El presidente volvió a mirar la antorcha y siguió andando en silencio, con los hombros caídos hacia delante, casi como si se diera por vencido. Por primera vez Marten se dio cuenta de que si bien el coraje personal y la pura determinación lo habían llevado hasta ahí, el presidente no se sentía cómodo solo. Le gustaba tener compañía. Le gustaba el toma y daca, incluso si había desacuerdos; tal vez para ayudarle a aclarar sus propias ideas y obtener otra perspectiva de las cosas, o para encontrar algún tipo de inspiración perdida o que jamás hubiera tenido.
– Señor presidente -le dijo Marten con firmeza-, debe usted hablar ante la convención de Port Cerdanya. Hablar de los asesinatos en Varsovia. Contarles lo que ha ocurrido. Contarles cómo y dónde y cuándo y quiénes eran los que le presentaron la idea y le dieron el ultimátum. Sus amigos no tendrán más opción que cancelar los asesinatos, al menos de momento. Si no lo hacen, demostrarán que usted tenía razón. Mientras tanto, las antenas se extenderán por todo el mundo. Sigue usted siendo el presidente de Estados Unidos. El público le escuchará, la prensa le escuchará. Puede ordenar que se haga una investigación sobre todo lo que hizo Foxx, del mismo modo que puede ordenar una investigación sobre todos sus «amigos». Sí, se va a poner en el punto de mira, pero no más de lo que lo ha hecho ya. El simple acto de hacerlo público, sea cual sea la reacción, pondrá sordina, si no freno, a todo lo que tratan de hacer.
»Cierto, no tiene usted las pruebas que le gustaría, pero tiene algo. No hace falta que se cometa una mala acción para intentar acabar con la intención. Aunque no sirva para nada más, al menos habrá salvado las vidas del presidente de Francia y de la canciller alemana.

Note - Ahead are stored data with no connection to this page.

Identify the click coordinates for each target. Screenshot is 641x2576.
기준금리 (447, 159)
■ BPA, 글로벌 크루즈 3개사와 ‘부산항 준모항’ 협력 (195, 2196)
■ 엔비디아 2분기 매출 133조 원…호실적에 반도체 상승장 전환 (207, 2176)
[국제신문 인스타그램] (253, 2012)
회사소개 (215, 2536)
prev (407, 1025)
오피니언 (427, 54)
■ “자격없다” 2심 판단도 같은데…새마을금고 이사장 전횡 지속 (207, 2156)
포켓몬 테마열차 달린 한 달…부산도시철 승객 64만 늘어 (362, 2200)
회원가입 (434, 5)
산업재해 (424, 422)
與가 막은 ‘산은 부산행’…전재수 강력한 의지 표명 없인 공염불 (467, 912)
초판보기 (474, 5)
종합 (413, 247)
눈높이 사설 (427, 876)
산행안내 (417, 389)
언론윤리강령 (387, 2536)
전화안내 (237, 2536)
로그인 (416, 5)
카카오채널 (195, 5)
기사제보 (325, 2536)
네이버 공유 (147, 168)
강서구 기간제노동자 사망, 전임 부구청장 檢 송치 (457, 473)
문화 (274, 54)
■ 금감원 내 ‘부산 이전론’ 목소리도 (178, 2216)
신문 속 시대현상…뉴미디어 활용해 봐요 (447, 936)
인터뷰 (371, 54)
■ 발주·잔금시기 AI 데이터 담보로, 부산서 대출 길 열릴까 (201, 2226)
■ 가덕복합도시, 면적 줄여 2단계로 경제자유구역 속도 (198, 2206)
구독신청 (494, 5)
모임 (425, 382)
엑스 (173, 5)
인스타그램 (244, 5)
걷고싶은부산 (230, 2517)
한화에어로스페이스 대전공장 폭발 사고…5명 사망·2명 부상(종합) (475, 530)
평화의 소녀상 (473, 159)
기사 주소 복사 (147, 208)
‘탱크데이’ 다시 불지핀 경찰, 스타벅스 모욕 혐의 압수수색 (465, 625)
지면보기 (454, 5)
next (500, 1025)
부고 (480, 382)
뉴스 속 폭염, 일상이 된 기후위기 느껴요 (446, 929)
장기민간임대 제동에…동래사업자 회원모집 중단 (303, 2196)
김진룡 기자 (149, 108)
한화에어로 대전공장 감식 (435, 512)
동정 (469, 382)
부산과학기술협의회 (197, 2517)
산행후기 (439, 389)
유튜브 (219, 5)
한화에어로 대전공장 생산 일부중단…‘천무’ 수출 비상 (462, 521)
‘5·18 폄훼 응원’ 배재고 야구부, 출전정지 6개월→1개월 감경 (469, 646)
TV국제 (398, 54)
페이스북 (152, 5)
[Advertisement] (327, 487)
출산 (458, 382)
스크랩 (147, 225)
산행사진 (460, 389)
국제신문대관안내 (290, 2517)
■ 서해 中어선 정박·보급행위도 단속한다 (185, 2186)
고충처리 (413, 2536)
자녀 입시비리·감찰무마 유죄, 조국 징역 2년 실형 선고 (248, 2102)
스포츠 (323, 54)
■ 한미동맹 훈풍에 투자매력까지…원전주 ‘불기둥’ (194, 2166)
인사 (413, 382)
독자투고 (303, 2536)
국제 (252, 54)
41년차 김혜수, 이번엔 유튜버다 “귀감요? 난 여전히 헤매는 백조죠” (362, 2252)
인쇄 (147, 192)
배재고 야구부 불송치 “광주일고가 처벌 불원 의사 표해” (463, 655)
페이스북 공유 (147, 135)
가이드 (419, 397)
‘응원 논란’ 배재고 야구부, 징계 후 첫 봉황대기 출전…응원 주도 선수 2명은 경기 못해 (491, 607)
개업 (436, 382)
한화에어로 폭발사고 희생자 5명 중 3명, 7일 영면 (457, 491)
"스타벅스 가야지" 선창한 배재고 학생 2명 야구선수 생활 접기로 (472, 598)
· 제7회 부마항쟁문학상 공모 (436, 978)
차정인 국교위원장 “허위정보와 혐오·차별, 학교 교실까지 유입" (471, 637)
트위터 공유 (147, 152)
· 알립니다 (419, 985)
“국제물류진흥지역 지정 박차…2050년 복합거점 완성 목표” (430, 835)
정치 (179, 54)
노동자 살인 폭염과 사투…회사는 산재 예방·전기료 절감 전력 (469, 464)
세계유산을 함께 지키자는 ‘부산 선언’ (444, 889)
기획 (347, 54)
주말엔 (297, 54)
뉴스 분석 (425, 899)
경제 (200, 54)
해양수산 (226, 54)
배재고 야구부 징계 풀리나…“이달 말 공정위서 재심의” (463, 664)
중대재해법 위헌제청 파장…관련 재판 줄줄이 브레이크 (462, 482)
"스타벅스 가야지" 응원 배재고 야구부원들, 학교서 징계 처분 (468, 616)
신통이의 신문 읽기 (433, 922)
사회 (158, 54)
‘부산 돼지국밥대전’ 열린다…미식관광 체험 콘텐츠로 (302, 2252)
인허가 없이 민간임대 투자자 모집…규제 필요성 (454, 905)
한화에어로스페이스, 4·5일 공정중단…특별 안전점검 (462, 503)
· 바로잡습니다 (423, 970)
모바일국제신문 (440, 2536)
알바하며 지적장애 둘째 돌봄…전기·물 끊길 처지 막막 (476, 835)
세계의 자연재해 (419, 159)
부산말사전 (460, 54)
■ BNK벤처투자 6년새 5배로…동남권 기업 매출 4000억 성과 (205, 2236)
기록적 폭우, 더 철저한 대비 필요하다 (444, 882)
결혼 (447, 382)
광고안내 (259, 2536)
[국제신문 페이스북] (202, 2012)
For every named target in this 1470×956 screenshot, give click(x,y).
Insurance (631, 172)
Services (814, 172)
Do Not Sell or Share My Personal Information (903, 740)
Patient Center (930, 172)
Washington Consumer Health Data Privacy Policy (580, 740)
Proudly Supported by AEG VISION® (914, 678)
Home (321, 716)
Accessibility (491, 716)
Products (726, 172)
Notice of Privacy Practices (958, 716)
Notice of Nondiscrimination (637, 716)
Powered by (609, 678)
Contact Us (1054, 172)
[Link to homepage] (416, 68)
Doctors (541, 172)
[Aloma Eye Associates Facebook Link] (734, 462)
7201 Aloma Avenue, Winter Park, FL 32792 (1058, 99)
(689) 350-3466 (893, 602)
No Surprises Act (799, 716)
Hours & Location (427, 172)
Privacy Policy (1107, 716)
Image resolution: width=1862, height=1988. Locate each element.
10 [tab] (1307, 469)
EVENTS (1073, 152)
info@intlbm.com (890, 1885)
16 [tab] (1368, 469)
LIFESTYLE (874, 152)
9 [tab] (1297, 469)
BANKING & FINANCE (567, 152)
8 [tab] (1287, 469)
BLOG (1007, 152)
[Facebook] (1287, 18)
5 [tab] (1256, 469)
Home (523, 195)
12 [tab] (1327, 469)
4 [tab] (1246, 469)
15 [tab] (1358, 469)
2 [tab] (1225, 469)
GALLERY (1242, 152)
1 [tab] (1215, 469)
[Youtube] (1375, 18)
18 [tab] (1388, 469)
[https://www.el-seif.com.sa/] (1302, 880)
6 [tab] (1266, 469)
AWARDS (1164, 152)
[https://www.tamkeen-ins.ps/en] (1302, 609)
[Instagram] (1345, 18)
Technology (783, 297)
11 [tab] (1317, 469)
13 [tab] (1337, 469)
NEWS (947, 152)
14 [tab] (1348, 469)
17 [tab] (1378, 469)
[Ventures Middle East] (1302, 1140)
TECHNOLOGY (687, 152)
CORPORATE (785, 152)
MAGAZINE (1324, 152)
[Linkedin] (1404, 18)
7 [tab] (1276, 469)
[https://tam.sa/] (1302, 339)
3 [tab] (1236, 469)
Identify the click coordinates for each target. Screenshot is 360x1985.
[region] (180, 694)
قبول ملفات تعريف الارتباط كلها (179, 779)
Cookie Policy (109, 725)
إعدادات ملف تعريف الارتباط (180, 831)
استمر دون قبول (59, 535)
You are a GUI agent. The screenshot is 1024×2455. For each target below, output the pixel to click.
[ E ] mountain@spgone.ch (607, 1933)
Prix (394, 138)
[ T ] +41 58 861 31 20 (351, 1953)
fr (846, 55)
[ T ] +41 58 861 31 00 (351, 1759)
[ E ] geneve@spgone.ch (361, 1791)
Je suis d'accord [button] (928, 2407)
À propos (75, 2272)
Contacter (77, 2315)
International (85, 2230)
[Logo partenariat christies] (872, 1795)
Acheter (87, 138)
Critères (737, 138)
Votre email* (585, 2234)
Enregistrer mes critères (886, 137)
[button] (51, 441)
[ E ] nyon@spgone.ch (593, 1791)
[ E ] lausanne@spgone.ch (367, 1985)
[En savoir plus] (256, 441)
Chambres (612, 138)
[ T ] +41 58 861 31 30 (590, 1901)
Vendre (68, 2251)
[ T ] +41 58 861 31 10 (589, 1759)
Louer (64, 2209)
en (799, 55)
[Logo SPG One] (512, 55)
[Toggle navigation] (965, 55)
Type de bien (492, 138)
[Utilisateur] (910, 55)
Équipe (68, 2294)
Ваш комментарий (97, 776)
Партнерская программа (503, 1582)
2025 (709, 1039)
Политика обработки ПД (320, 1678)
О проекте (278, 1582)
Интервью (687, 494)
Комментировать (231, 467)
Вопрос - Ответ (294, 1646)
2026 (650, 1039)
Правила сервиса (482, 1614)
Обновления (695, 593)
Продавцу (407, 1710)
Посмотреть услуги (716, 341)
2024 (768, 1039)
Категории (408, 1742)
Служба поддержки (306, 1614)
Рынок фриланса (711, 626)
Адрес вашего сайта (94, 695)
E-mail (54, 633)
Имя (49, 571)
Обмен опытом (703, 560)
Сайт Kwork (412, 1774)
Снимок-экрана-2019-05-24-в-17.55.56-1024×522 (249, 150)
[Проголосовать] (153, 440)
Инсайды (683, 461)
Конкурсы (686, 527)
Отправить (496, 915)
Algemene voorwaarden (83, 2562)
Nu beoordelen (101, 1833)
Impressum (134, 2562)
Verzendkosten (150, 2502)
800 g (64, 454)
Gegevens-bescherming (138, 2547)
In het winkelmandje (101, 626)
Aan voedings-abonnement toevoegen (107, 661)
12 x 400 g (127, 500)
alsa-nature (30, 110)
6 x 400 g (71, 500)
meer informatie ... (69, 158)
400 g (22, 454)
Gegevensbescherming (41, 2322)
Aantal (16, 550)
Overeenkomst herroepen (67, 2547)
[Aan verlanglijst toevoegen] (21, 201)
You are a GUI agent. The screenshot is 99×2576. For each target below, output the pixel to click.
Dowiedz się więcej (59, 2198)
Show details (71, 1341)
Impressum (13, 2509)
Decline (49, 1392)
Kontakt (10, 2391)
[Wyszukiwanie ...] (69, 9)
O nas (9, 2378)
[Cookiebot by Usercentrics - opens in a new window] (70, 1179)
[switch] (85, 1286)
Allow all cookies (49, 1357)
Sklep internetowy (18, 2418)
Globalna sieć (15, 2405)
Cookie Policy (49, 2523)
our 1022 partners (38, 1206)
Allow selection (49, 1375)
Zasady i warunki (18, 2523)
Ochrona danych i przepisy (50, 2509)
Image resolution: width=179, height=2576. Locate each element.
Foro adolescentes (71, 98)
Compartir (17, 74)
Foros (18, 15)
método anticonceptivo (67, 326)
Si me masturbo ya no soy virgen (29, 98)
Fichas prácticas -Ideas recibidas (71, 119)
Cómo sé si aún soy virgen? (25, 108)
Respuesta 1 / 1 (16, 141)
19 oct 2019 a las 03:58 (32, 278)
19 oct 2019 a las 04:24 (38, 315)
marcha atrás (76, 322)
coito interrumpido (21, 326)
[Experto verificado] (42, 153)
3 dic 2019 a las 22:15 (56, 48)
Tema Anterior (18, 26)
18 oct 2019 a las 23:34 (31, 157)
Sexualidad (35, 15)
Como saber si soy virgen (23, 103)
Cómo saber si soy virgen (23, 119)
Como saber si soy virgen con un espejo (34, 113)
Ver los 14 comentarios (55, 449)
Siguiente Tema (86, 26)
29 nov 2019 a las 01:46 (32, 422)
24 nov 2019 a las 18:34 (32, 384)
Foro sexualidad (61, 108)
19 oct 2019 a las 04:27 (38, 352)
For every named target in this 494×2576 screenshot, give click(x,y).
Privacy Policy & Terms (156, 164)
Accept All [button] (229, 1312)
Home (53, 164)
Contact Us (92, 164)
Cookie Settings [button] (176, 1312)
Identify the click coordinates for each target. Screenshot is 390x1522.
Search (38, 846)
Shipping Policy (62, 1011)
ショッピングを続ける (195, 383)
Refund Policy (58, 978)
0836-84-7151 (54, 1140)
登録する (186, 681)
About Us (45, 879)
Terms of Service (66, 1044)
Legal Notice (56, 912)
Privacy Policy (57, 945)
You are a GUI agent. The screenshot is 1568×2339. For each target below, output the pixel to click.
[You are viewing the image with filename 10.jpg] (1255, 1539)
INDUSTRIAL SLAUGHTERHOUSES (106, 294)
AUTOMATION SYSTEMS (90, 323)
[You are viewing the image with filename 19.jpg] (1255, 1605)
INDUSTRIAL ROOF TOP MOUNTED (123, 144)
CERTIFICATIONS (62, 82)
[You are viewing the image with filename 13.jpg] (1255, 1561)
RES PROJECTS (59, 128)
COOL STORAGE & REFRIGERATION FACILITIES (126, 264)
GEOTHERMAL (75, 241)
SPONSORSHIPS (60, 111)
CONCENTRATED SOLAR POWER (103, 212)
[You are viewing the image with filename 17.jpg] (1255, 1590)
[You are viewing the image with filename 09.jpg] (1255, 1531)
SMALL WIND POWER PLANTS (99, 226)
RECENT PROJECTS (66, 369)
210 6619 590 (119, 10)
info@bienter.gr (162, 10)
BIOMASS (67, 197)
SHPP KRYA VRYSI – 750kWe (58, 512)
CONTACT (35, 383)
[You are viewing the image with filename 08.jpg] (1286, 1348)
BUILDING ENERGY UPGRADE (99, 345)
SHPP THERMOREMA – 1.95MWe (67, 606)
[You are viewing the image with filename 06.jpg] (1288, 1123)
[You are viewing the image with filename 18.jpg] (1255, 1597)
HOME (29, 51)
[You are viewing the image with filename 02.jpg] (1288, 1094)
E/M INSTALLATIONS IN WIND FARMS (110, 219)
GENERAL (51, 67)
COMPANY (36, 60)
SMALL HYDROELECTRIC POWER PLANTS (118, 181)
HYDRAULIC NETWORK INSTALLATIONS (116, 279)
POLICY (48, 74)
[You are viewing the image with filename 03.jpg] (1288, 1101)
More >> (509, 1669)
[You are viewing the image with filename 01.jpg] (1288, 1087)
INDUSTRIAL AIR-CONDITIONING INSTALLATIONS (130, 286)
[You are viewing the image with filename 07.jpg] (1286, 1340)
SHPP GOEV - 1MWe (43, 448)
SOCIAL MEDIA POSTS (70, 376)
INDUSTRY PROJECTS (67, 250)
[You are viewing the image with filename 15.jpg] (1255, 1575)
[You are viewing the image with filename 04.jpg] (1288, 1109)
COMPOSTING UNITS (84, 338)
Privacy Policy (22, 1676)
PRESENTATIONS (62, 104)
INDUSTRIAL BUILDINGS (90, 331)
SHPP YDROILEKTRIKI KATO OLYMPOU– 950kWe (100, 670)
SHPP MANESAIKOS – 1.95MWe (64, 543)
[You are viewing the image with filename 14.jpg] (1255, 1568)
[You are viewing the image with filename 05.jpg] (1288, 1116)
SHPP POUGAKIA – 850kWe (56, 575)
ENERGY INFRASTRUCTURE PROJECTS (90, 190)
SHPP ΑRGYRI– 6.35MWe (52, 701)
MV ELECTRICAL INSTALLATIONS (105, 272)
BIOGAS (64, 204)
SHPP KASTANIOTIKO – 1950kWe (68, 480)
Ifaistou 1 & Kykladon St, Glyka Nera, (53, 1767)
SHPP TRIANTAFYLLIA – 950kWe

El presidente observaba a medida que caminaban. A la tenue luz de la antorcha Marten percibía su extrema inquietud, el peso que llevaba, el precio que había pagado. Deseó que hubiera alguna manera de aliviarlo. Anheló por encima de todo poder sentarse tranquilamente a tomar un bistec y una cerveza, o una docena de cervezas, y hablar de béisbol o del tiempo y olvidarse de todo lo demás.
– ¿Quiere que nos paremos a descansar unos minutos? -preguntó a media voz.
Durante un breve instante no hubo respuesta. Luego, casi como si hubieran cambiado de marcha, la mirada del presidente se hizo más aguda, sus hombros se pusieron rectos y todo él volvió a erguirse.
– No, señor Marten; seguiremos adelante.